QubitProducts / exporter_exporter

A reverse proxy designed for Prometheus exporters
Apache License 2.0
336 stars 55 forks source link

Error responses not passed through #22

Closed candlerb closed 4 years ago

candlerb commented 4 years ago

When a backend gives an error status, it appears to confuse exporter_exporter.

Here is an example using snmp_exporter. If I talk to it directly with bad arguments, it returns a 400 status code and a useful message.

root@prometheus:~# curl 'localhost:9116/snmp?target=10.12.255.1&module=WRONG'
Unknown module 'WRONG'

root@prometheus:~# curl -v 'localhost:9116/snmp?target=10.12.255.1&module=WRONG'
*   Trying 127.0.0.1...
* Connected to localhost (127.0.0.1) port 9116 (#0)
> GET /snmp?target=10.12.255.1&module=WRONG HTTP/1.1
> Host: localhost:9116
> User-Agent: curl/7.47.0
> Accept: */*
>
< HTTP/1.1 400 Bad Request
< Content-Type: text/plain; charset=utf-8
< X-Content-Type-Options: nosniff
< Date: Sat, 19 Oct 2019 09:11:42 GMT
< Content-Length: 23
<
Unknown module 'WRONG'
* Connection #0 to host localhost left intact

But using exporter_exporter:

modules:
  snmp:
    method: http
    http:
       port: 9116
       path: snmp

Here is what I get:

root@prometheus:~# curl 'localhost:9999/proxy?module=snmp&target=10.12.255.1&module=WRONG'
An error has occurred while serving metrics:

text format parsing error in line 1: expected float as value, got "module"

root@prometheus:~# curl -v 'localhost:9999/proxy?module=snmp&target=10.12.255.1&module=WRONG'
*   Trying 127.0.0.1...
* Connected to localhost (127.0.0.1) port 9999 (#0)
> GET /proxy?module=snmp&target=10.12.255.1&module=WRONG HTTP/1.1
> Host: localhost:9999
> User-Agent: curl/7.47.0
> Accept: */*
>
< HTTP/1.1 500 Internal Server Error
< Content-Type: text/plain; charset=utf-8
< X-Content-Type-Options: nosniff
< Date: Sat, 19 Oct 2019 09:13:07 GMT
< Content-Length: 121
<
An error has occurred while serving metrics:

text format parsing error in line 1: expected float as value, got "module"
* Connection #0 to host localhost left intact

I looks like exporter_exporter has attempted to parse the error message as a metric, and this in turn has caused a 500 internal server error.

I am not actually sure why exporter_exporter needs to parse metrics - why not pass the body through unchanged?

But in any case, when the backend returns a non-2xx code then I think that the backend response code and body should be passed through unchanged.

candlerb commented 4 years ago

Hmm, maybe this is a bad example.

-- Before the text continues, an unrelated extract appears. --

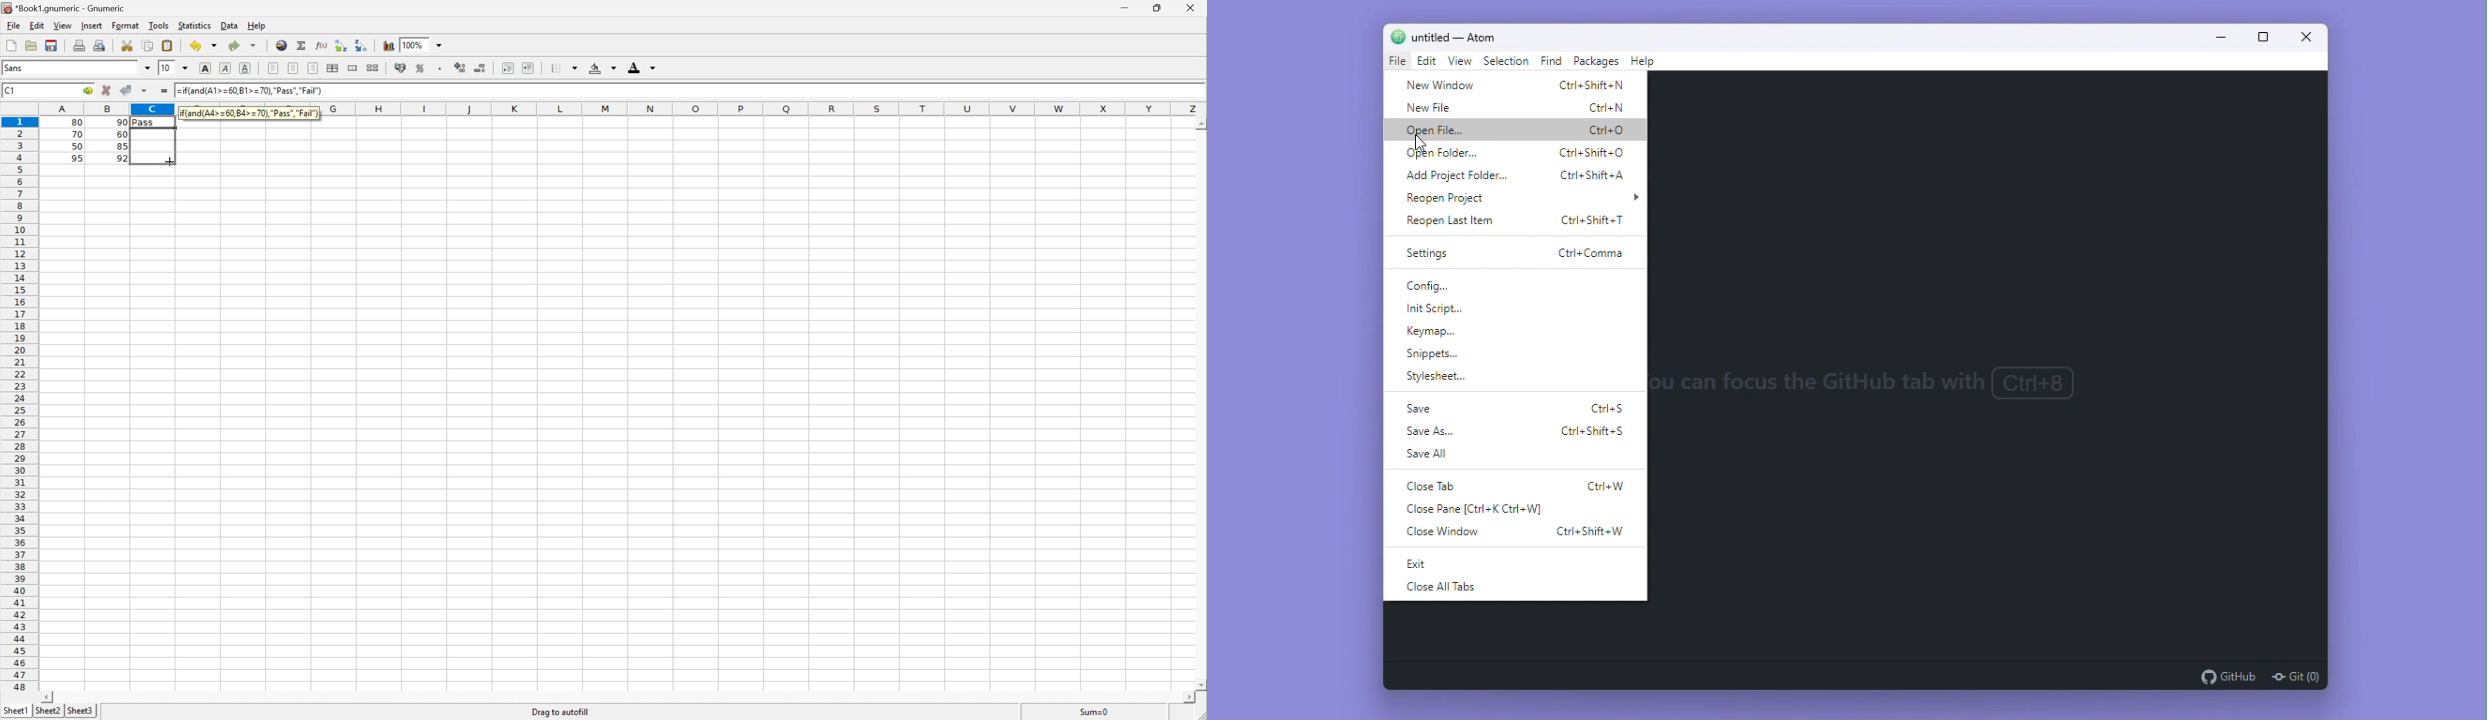  I want to click on Format the selection as accounting, so click(400, 68).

The fact that both exporter_exporter and snmp_exporter use a module query-string argument is confusing.

EDIT: raised separately as #23

candlerb commented 4 years ago

The point about error responses still stands. You can demonstrate it by missing a mandatory query string arg on snmp_exporter:

# curl -v localhost:9999/proxy?module=snmp
*   Trying 127.0.0.1...
* Connected to localhost (127.0.0.1) port 9999 (#0)
> GET /proxy?module=snmp HTTP/1.1
> Host: localhost:9999
> User-Agent: curl/7.47.0
> Accept: */*
>
< HTTP/1.1 500 Internal Server Error
< Content-Type: text/plain; charset=utf-8
< X-Content-Type-Options: nosniff
< Date: Sat, 19 Oct 2019 09:41:44 GMT
< Content-Length: 103
<
An error has occurred while serving metrics:

text format parsing error in line 1: invalid metric name
* Connection #0 to host localhost left intact

In this case, tcpdump shows that the response from snmp_exporter was:

HTTP/1.1 400 Bad Request
Content-Type: text/plain; charset=utf-8
X-Content-Type-Options: nosniff
Date: Sat, 19 Oct 2019 09:43:05 GMT
Content-Length: 37

'target' parameter must be specified
tcolgate commented 4 years ago

Thanks for the report. We should be able to handle this better.

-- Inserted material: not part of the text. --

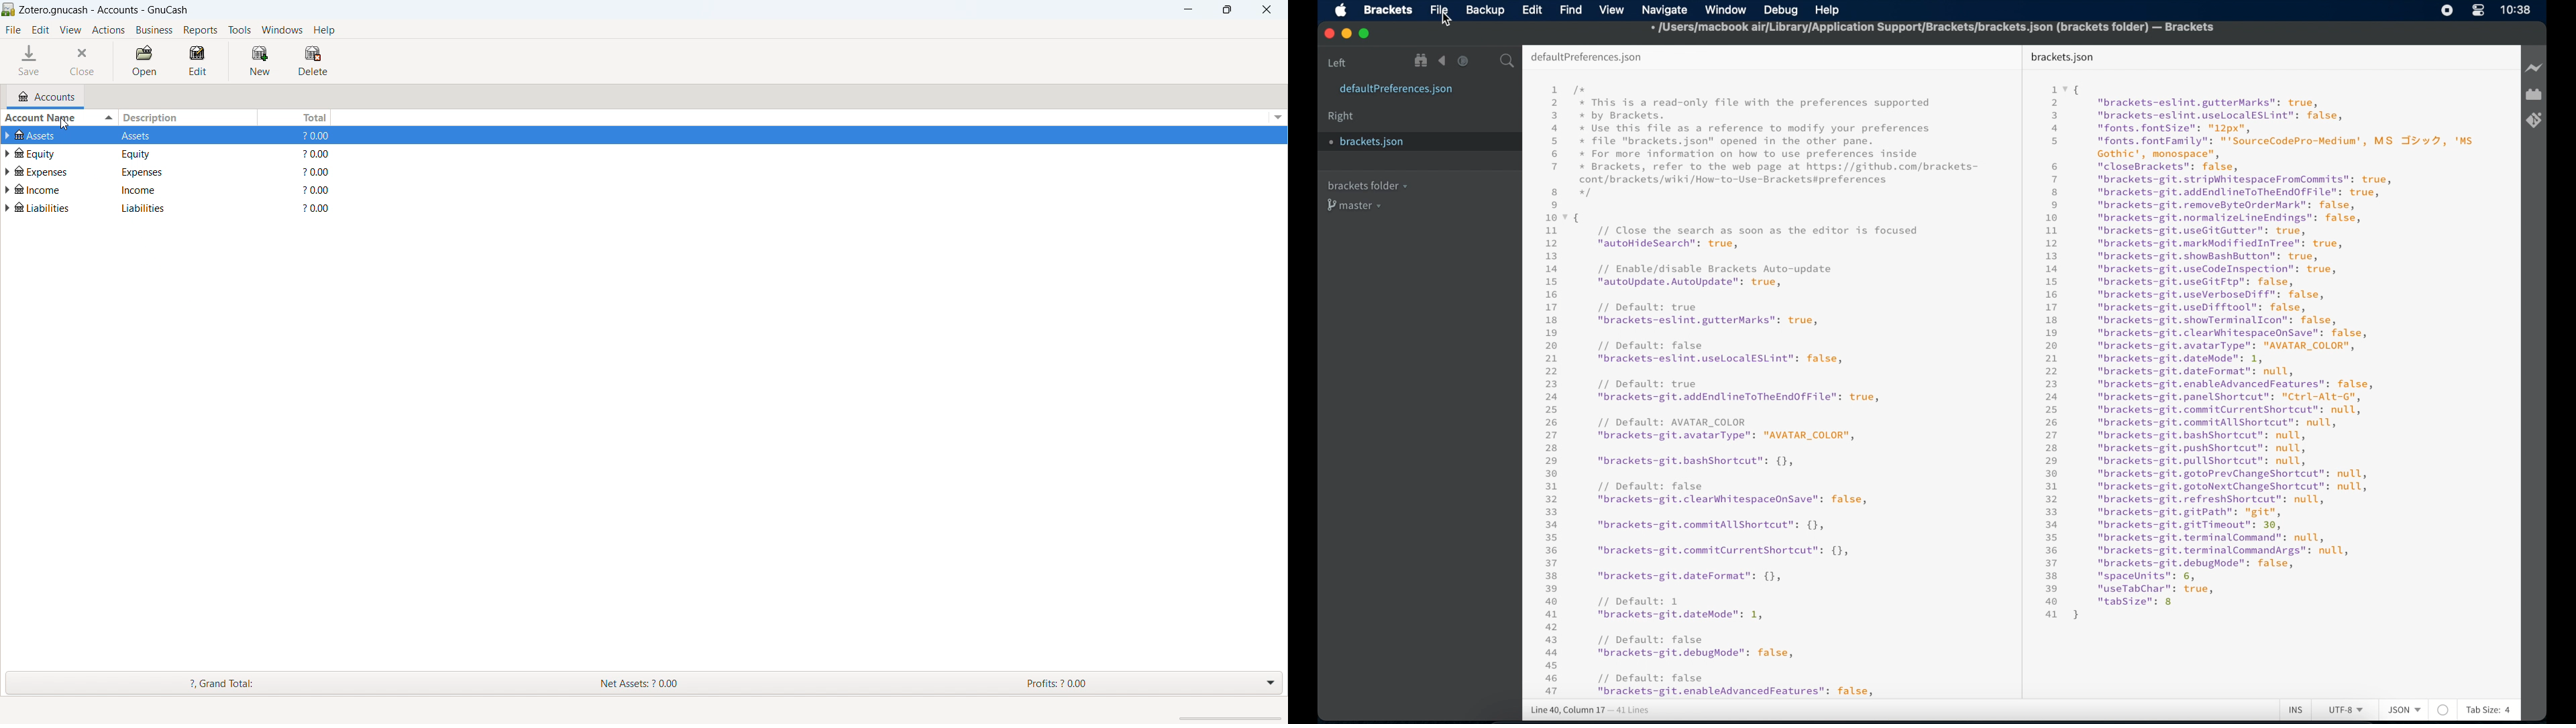  I want to click on expand subaccounts, so click(8, 208).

tcolgate commented 4 years ago

I've added support for reporting an error. Unfortunately, some of the internals mean that we cannot simply reforwarded all errors. As it stands, we should now at least report there is an error and not just report a parsing failure. Hopefully this helps a bit.

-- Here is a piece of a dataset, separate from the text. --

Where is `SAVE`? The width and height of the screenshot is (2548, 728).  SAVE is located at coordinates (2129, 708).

candlerb commented 4 years ago

Great, thanks for that.

candlerb commented 4 years ago

Aside: since at that point resp.Body has not been touched, presumably it would be possible to read (say) the first 1024 bytes and include it in the error message?

tcolgate commented 4 years ago

The problem is that it's promhttp.handler that calls the gatherer, so it's that that passes back the response. I could put a chunk of the Body in the error I give back to the promhttp handler, but that would be even uglier output than what we currently do.